** Opening Material provided block **
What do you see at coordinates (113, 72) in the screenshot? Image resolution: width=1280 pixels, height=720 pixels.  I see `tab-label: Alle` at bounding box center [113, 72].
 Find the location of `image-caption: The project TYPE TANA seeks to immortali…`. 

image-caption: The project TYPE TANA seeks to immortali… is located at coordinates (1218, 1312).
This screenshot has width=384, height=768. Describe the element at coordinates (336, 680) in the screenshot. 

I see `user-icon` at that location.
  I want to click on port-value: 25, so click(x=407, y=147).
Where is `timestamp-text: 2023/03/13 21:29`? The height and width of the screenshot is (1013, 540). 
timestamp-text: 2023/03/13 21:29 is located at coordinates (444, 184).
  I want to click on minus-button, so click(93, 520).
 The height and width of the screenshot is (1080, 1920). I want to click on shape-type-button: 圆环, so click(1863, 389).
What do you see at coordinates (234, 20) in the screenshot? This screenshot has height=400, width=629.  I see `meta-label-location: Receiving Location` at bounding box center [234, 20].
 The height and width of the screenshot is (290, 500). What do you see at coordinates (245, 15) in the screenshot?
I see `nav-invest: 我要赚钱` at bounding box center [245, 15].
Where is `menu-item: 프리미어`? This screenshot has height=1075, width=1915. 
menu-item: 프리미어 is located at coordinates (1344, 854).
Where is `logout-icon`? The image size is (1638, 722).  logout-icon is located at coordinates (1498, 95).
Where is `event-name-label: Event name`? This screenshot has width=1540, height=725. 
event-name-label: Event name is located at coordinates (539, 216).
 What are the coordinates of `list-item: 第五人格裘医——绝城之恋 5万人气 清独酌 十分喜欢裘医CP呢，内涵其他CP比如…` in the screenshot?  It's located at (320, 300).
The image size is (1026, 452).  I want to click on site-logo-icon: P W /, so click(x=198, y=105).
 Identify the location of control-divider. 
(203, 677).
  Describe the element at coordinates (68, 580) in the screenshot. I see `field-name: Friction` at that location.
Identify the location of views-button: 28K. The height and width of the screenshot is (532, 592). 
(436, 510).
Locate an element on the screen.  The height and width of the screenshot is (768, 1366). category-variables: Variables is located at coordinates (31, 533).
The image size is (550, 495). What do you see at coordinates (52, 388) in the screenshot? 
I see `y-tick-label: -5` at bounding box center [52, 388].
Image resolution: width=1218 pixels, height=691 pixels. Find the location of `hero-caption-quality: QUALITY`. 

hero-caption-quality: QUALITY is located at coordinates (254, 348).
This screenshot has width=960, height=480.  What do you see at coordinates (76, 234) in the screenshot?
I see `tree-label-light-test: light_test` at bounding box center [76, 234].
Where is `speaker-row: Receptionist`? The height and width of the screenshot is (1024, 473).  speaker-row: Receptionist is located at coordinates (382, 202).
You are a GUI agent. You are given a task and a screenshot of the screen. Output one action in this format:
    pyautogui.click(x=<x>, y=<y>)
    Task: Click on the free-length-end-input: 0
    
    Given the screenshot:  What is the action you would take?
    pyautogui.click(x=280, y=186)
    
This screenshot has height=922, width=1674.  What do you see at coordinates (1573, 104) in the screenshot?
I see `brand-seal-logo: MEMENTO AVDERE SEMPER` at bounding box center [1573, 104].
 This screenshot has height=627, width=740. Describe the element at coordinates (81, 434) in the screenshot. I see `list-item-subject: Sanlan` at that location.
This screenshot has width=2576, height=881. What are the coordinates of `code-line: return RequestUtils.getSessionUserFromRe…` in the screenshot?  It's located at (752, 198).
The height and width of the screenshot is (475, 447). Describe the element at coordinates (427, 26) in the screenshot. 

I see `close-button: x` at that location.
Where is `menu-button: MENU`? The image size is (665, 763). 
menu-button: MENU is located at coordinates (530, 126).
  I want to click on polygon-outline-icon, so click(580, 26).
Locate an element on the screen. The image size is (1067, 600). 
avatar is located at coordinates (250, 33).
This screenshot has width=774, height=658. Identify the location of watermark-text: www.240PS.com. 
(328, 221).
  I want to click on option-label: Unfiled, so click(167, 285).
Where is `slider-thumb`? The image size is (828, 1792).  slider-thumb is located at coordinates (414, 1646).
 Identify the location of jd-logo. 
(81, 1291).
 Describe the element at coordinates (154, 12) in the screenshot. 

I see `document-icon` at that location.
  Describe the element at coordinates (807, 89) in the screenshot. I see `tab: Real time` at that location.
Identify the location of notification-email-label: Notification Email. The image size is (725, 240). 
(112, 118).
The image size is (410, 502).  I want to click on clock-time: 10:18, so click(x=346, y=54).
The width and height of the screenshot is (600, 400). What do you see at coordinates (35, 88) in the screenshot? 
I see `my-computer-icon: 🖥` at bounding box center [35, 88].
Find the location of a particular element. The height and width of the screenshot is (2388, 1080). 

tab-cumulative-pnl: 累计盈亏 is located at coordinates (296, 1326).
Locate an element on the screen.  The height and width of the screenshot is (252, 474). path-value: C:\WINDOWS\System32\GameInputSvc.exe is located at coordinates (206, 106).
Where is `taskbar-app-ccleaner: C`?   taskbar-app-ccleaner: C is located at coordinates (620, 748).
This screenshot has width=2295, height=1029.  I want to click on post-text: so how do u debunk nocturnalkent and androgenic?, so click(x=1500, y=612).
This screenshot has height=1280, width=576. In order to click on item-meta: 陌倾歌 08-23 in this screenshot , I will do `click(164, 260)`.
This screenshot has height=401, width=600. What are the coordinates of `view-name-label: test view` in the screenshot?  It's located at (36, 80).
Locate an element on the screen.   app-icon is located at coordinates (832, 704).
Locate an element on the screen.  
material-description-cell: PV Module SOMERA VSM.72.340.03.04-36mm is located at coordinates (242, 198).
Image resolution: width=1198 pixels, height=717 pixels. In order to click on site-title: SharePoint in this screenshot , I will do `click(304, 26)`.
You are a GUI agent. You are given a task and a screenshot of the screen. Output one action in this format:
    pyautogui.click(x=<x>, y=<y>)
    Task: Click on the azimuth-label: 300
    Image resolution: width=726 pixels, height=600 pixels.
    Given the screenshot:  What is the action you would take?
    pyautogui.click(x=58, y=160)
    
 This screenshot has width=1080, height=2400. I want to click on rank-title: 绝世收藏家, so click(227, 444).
** Closing Material provided block **
Action item:
Rewrite the records with every "Where is" changed to "Locate", keeping everything else the same.

Result of this exercise:
What do you see at coordinates (113, 72) in the screenshot? Image resolution: width=1280 pixels, height=720 pixels.  I see `tab-label: Alle` at bounding box center [113, 72].
 Find the location of `image-caption: The project TYPE TANA seeks to immortali…`. 

image-caption: The project TYPE TANA seeks to immortali… is located at coordinates (1218, 1312).
This screenshot has width=384, height=768. Describe the element at coordinates (336, 680) in the screenshot. 

I see `user-icon` at that location.
  I want to click on port-value: 25, so click(x=407, y=147).
Locate `timestamp-text: 2023/03/13 21:29`? The height and width of the screenshot is (1013, 540). 
timestamp-text: 2023/03/13 21:29 is located at coordinates (444, 184).
  I want to click on minus-button, so click(93, 520).
 The height and width of the screenshot is (1080, 1920). I want to click on shape-type-button: 圆环, so click(1863, 389).
What do you see at coordinates (234, 20) in the screenshot? This screenshot has height=400, width=629.  I see `meta-label-location: Receiving Location` at bounding box center [234, 20].
 The height and width of the screenshot is (290, 500). What do you see at coordinates (245, 15) in the screenshot?
I see `nav-invest: 我要赚钱` at bounding box center [245, 15].
Locate `menu-item: 프리미어`? This screenshot has height=1075, width=1915. 
menu-item: 프리미어 is located at coordinates (1344, 854).
Locate `logout-icon`? The image size is (1638, 722).  logout-icon is located at coordinates (1498, 95).
Locate `event-name-label: Event name`? This screenshot has width=1540, height=725. 
event-name-label: Event name is located at coordinates (539, 216).
 What are the coordinates of `list-item: 第五人格裘医——绝城之恋 5万人气 清独酌 十分喜欢裘医CP呢，内涵其他CP比如…` in the screenshot?  It's located at (320, 300).
The image size is (1026, 452).  I want to click on site-logo-icon: P W /, so click(x=198, y=105).
 Identify the location of control-divider. 
(203, 677).
  Describe the element at coordinates (68, 580) in the screenshot. I see `field-name: Friction` at that location.
Identify the location of views-button: 28K. The height and width of the screenshot is (532, 592). 
(436, 510).
Locate an element on the screen.  The height and width of the screenshot is (768, 1366). category-variables: Variables is located at coordinates (31, 533).
The image size is (550, 495). What do you see at coordinates (52, 388) in the screenshot? 
I see `y-tick-label: -5` at bounding box center [52, 388].
Image resolution: width=1218 pixels, height=691 pixels. Find the location of `hero-caption-quality: QUALITY`. 

hero-caption-quality: QUALITY is located at coordinates (254, 348).
This screenshot has width=960, height=480.  What do you see at coordinates (76, 234) in the screenshot?
I see `tree-label-light-test: light_test` at bounding box center [76, 234].
Locate `speaker-row: Receptionist`? The height and width of the screenshot is (1024, 473).  speaker-row: Receptionist is located at coordinates (382, 202).
You are a GUI agent. You are given a task and a screenshot of the screen. Output one action in this format:
    pyautogui.click(x=<x>, y=<y>)
    Task: Click on the free-length-end-input: 0
    
    Given the screenshot:  What is the action you would take?
    pyautogui.click(x=280, y=186)
    
This screenshot has height=922, width=1674.  What do you see at coordinates (1573, 104) in the screenshot?
I see `brand-seal-logo: MEMENTO AVDERE SEMPER` at bounding box center [1573, 104].
 This screenshot has height=627, width=740. Describe the element at coordinates (81, 434) in the screenshot. I see `list-item-subject: Sanlan` at that location.
This screenshot has width=2576, height=881. What are the coordinates of `code-line: return RequestUtils.getSessionUserFromRe…` in the screenshot?  It's located at (752, 198).
The height and width of the screenshot is (475, 447). Describe the element at coordinates (427, 26) in the screenshot. 

I see `close-button: x` at that location.
Locate `menu-button: MENU`? The image size is (665, 763). 
menu-button: MENU is located at coordinates (530, 126).
  I want to click on polygon-outline-icon, so click(580, 26).
Locate an element on the screen. The image size is (1067, 600). 
avatar is located at coordinates (250, 33).
This screenshot has width=774, height=658. Identify the location of watermark-text: www.240PS.com. 
(328, 221).
  I want to click on option-label: Unfiled, so click(167, 285).
Locate `slider-thumb`? The image size is (828, 1792).  slider-thumb is located at coordinates (414, 1646).
 Identify the location of jd-logo. 
(81, 1291).
 Describe the element at coordinates (154, 12) in the screenshot. 

I see `document-icon` at that location.
  Describe the element at coordinates (807, 89) in the screenshot. I see `tab: Real time` at that location.
Identify the location of notification-email-label: Notification Email. The image size is (725, 240). 
(112, 118).
The image size is (410, 502).  I want to click on clock-time: 10:18, so click(x=346, y=54).
The width and height of the screenshot is (600, 400). What do you see at coordinates (35, 88) in the screenshot? 
I see `my-computer-icon: 🖥` at bounding box center [35, 88].
Find the location of a particular element. The height and width of the screenshot is (2388, 1080). 

tab-cumulative-pnl: 累计盈亏 is located at coordinates (296, 1326).
Locate an element on the screen.  The height and width of the screenshot is (252, 474). path-value: C:\WINDOWS\System32\GameInputSvc.exe is located at coordinates (206, 106).
Locate `taskbar-app-ccleaner: C`?   taskbar-app-ccleaner: C is located at coordinates (620, 748).
This screenshot has width=2295, height=1029.  I want to click on post-text: so how do u debunk nocturnalkent and androgenic?, so click(x=1500, y=612).
This screenshot has height=1280, width=576. In order to click on item-meta: 陌倾歌 08-23 in this screenshot , I will do `click(164, 260)`.
This screenshot has height=401, width=600. What are the coordinates of `view-name-label: test view` in the screenshot?  It's located at (36, 80).
Locate an element on the screen.   app-icon is located at coordinates (832, 704).
Locate an element on the screen.  
material-description-cell: PV Module SOMERA VSM.72.340.03.04-36mm is located at coordinates (242, 198).
Image resolution: width=1198 pixels, height=717 pixels. In order to click on site-title: SharePoint in this screenshot , I will do `click(304, 26)`.
You are a GUI agent. You are given a task and a screenshot of the screen. Output one action in this format:
    pyautogui.click(x=<x>, y=<y>)
    Task: Click on the azimuth-label: 300
    Image resolution: width=726 pixels, height=600 pixels.
    Given the screenshot:  What is the action you would take?
    pyautogui.click(x=58, y=160)
    
 This screenshot has width=1080, height=2400. I want to click on rank-title: 绝世收藏家, so click(227, 444).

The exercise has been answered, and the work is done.